▸ **Problem to work on**
An exact reprint of all the records is the expected answer.

::: Data to process :::

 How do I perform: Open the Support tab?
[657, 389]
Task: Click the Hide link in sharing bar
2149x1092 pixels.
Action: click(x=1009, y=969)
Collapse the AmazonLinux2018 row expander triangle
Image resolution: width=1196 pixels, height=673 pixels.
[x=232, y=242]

:::

▸ **Response area**
 How do I perform: Open the Support tab?
[657, 389]
Task: Click the Hide link in sharing bar
2149x1092 pixels.
Action: click(x=1009, y=969)
Collapse the AmazonLinux2018 row expander triangle
Image resolution: width=1196 pixels, height=673 pixels.
[x=232, y=242]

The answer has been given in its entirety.